### WHAT YOU WILL DO
This task asks for the lines from the one with "992x880 pixels. Task: Click" to the final line below, repeated exactly, with pictures omitted.
*** Opening RECORDED INFORMATION ***
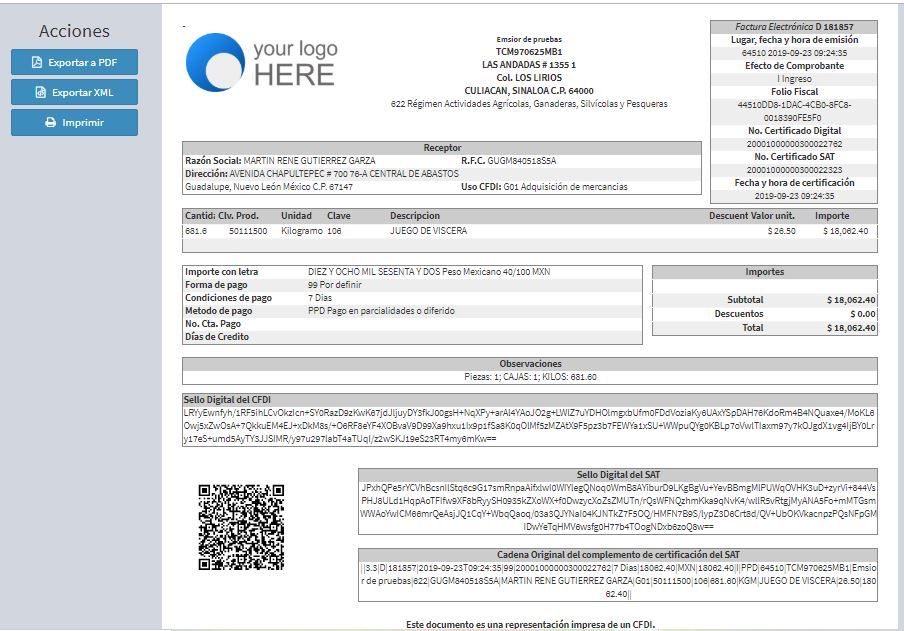Select the Receptor section header
This screenshot has height=631, width=904.
pyautogui.click(x=442, y=148)
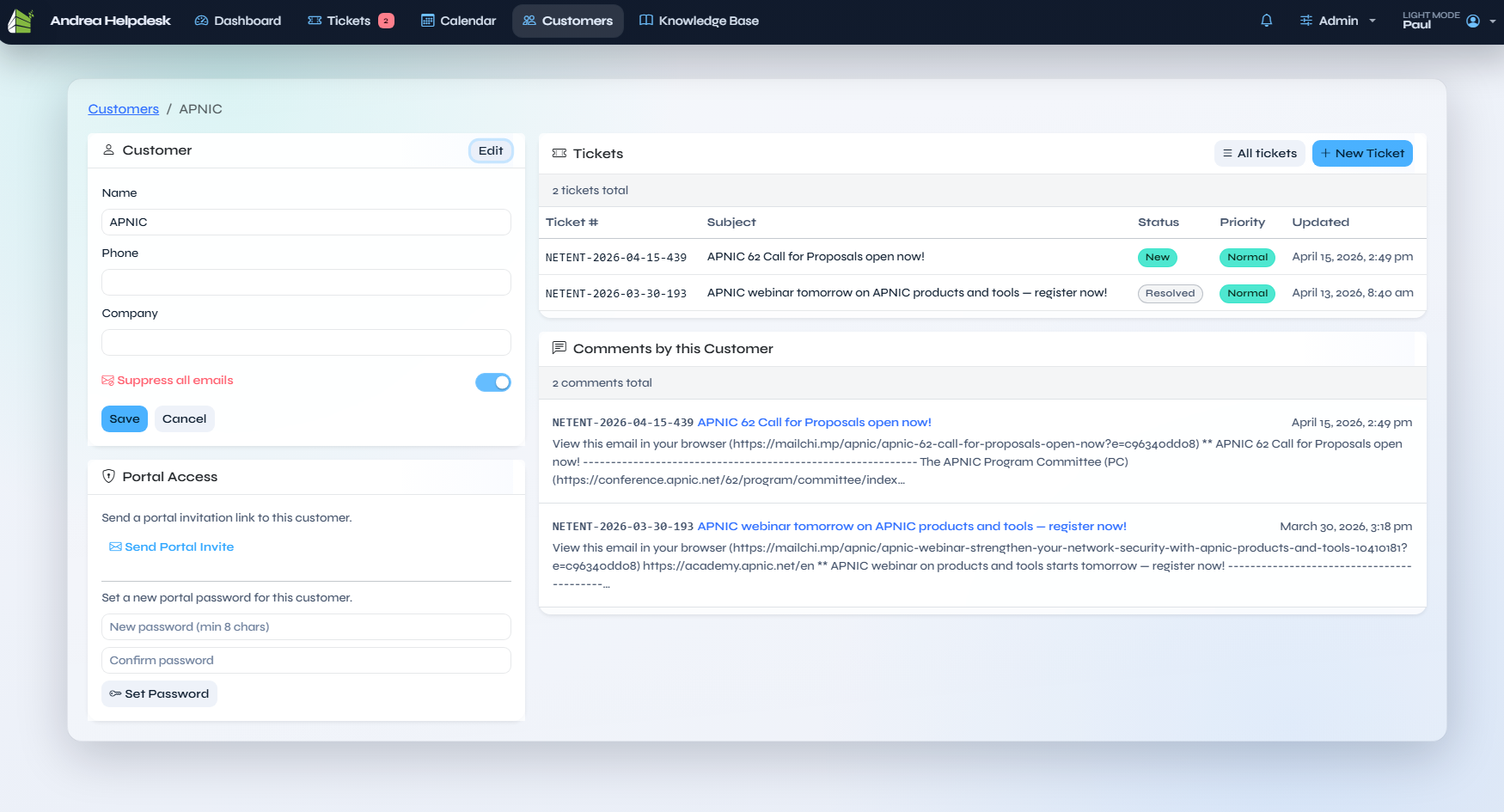Expand the Admin dropdown menu
Image resolution: width=1504 pixels, height=812 pixels.
pyautogui.click(x=1337, y=21)
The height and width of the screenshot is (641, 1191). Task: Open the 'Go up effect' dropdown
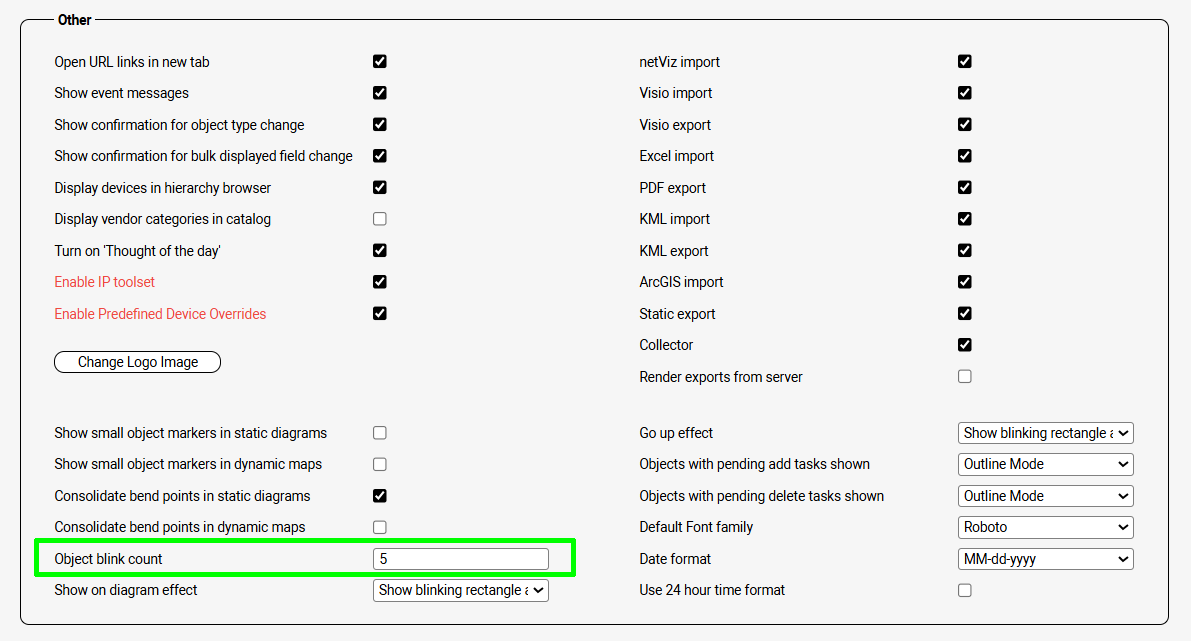1045,433
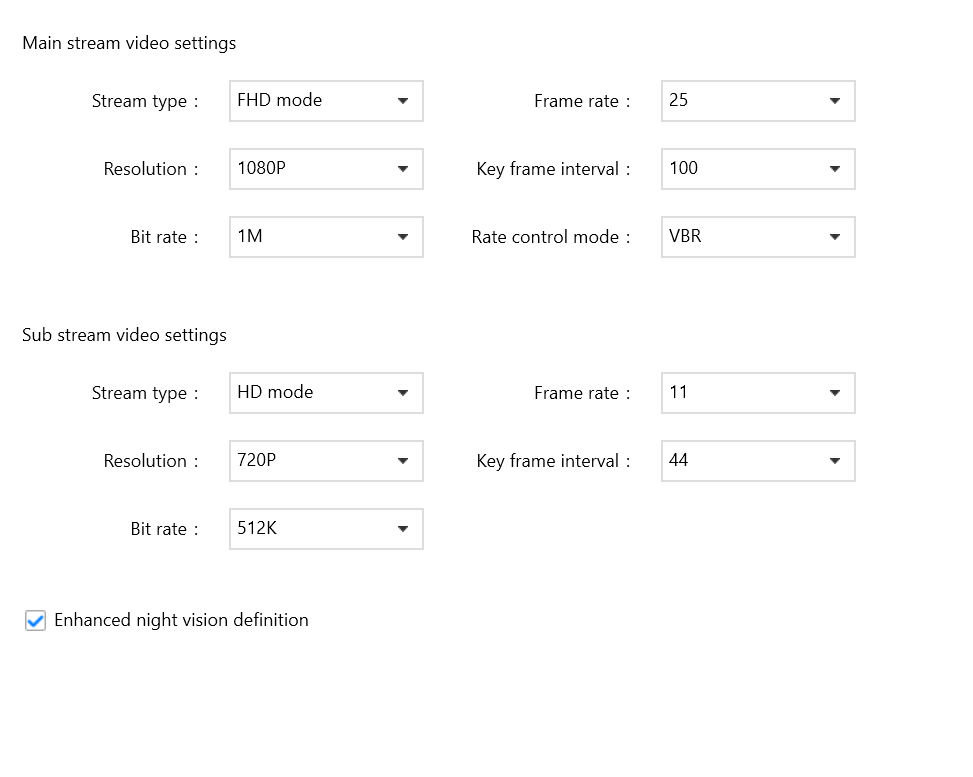
Task: Open the sub stream Resolution dropdown
Action: coord(325,461)
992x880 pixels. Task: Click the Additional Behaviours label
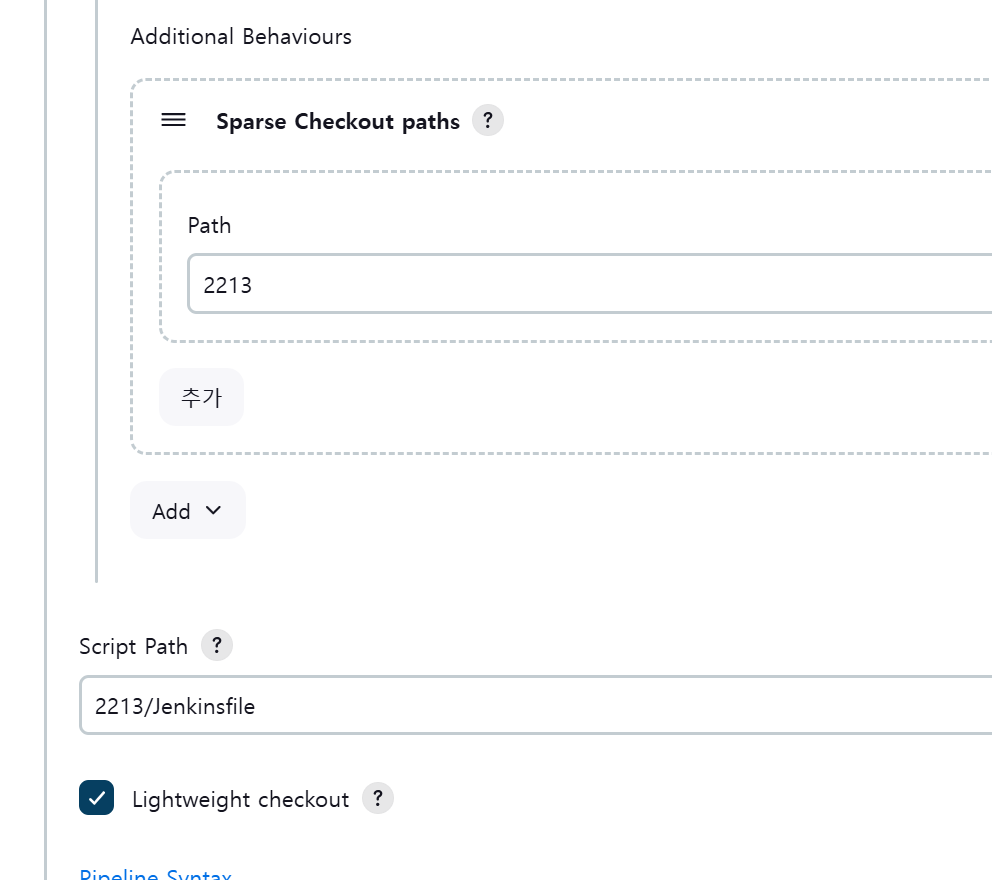(241, 37)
*** Closing RECORDED INFORMATION ***
### RESPONSE TO THE TASK
992x880 pixels. Task: Click the Additional Behaviours label
(241, 37)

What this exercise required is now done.